Since November, savage fighting in Tigray has resulted in countless deaths, massacres in several villages, the flight of at least 50,000 refugees to neighboring Sudan, and the involvement of the nation of Eritrea and Amhara ethnic militias. As of mid-December, Abiy has refused to accept the mediation of the African Union, instead seeking an outright military victory by government troops.
In the decades-long civil war that ended in 1991 with the ousting of longtime president Mengistu Haile Mariam, the TPLF and Eritreans led the battles, resulting in Eritrea’s secession from Ethiopia and de facto Tigrayan control of the Ethiopian government, led first by Prime Minister Meles Zenawi (1991 to 2012) and then after Zenawi’s death, by Hailemariam Desalegn Boshe (2012 to 2018).
Disgruntlement against Tigrayan rule incessantly grew as Tigrayans, only 6 percent of the country’s population, appropriated the majority of leadership positions and governed ruthlessly, imprisoning thousands of opponents while engaging in embezzlement and land-grabbing in and around the capital city of Addis Ababa, including the highly populous Oromo region, which is considered the homeland of the Oromo people.

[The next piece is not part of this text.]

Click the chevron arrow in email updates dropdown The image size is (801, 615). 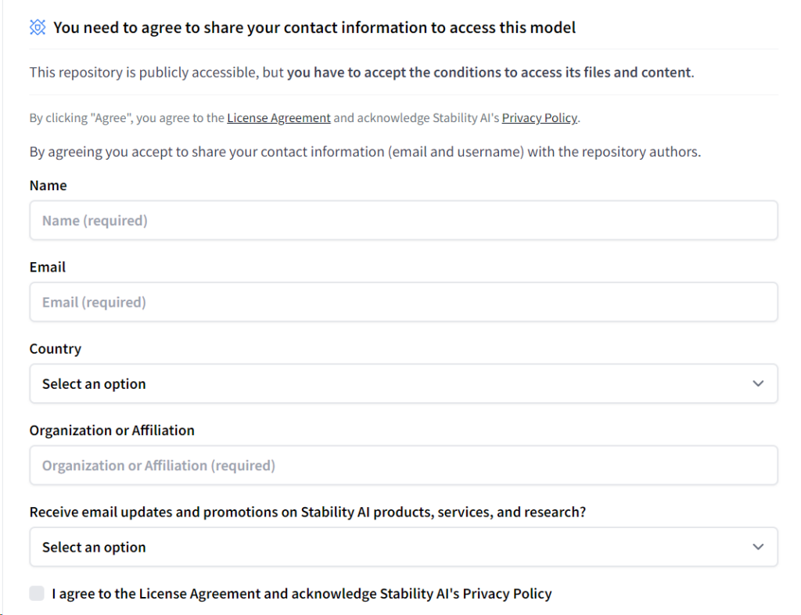[758, 547]
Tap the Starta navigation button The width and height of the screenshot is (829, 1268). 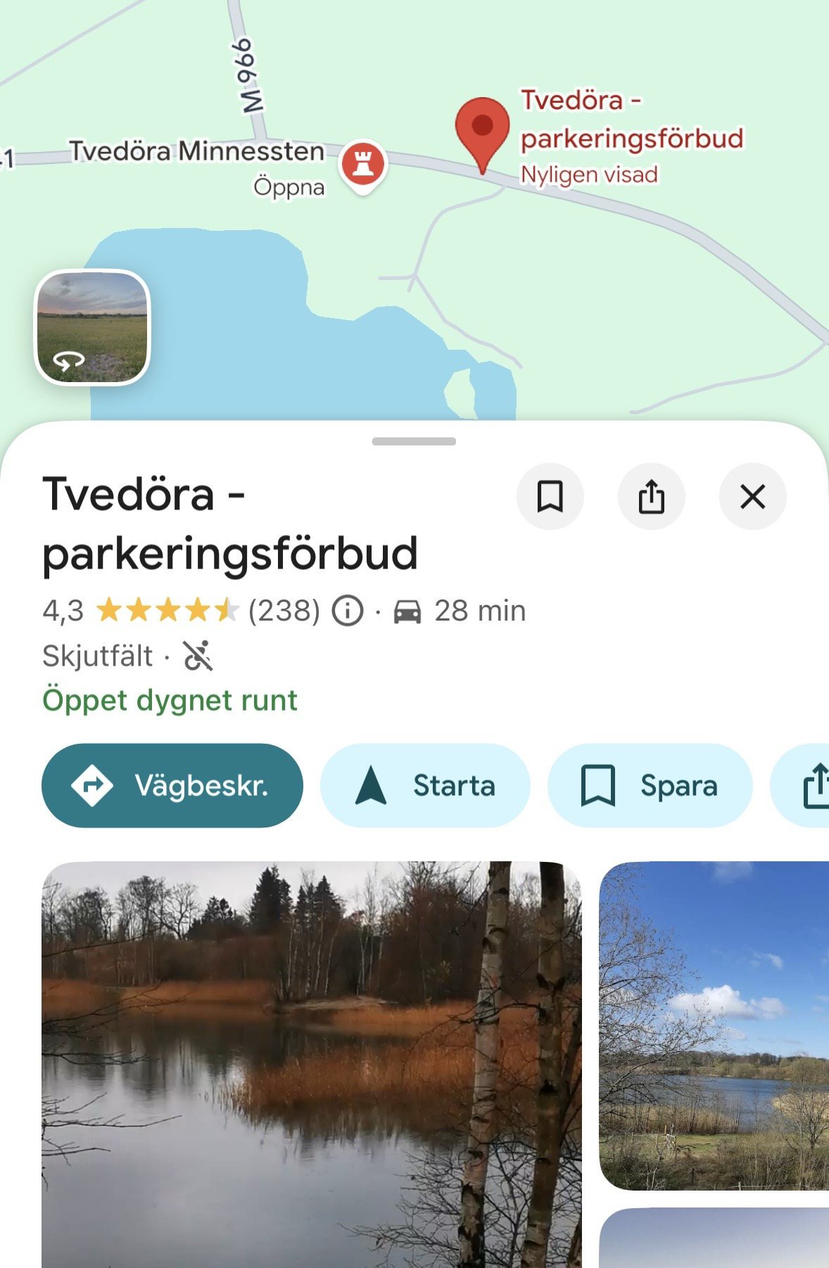[x=425, y=785]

Desalegn never proved to be an effective leader and, despite admirable economic growth since early this century, demonstrations broke out throughout the country in 2015, in particular in Oromia and Amhara, calling for political and economic reform and an end to state corruption. The protests were met with a brutal response; hundreds died and thousands of opposition supporters were put in detention. During this time, Tigrayan control of the governing coalition was declining while assertiveness by the Oromo People’s Democratic Organization was increasing.
In February 2018, Desalegn suddenly resigned and soon after the coalition chose Abiy Ahmed to be Prime Minister, after the Amhara candidate, Demeke Mekonnen, dropped out of the race and was given the post of Deputy Prime Minister. On April 2, 2018, Abiy, only 41 years old at the time, was sworn in.
Abiy was already very popular in Ethiopia, due to settling conflicts within Oromia and his campaign against land-grabbing near Addis Ababa. After being chosen Prime Minister, he embarked on ambitious programs of political and economic reforms, released almost all political prisoners, including some that Tigrayan leaders considered “terrorists,” promoted press freedom and additional television stations, and vigorously sought peaceful resolutions of conflicts in neighboring Sudan and South Sudan, as well as securing a permanent peace agreement with Eritrea after a twenty-year stalemate.
For these actions Abiy was awarded the Nobel Peace Prize in November 2019. A church-going Protestant, he hails from a Muslim-Orthodox family and is fluent in Oromo, Amharic, Tigrinya and English, in theory making him uniquely qualified to achieve national unity.
However, in the months preceding his award, Abiy exhibited signs of a more autocratic nature, holding few press conferences and answering no questions. Ethnic divisions revealed themselves that November, when Abiy united three of the four major ethnic-based political parties into one national party, the Prosperity Party, an action boycotted by the TPLF.
The governing coalition’s federalist system had given the nine ethnically based regions significant autonomy, including control over local taxes, education, and their own security forces. Then, in July 2020, the Abiy government responded ruthlessly to protests in Oromia over the assassination of Hachalu Hundessa, a popular Oromo singer, whose songs captured the sense of Oromo marginalization in the national economy. The government arrested over 5,000 people, many of them government officials.
Thus, the table was set for civil strife within Ethiopia when the state of Tigray went ahead with elections against Abiy’s order to postpone them.
As there has been a communications blackout, it is difficult to know the extent of the fighting, destruction, and loss of life in Tigray. In the final days of 2020, news reports of Eritrean troops invading refugee camps in Tigray heightened suspicions of collusion between the presidents of Ethiopia and Eritrea and deepened concerns of a growing war and humanitarian crisis for 2021.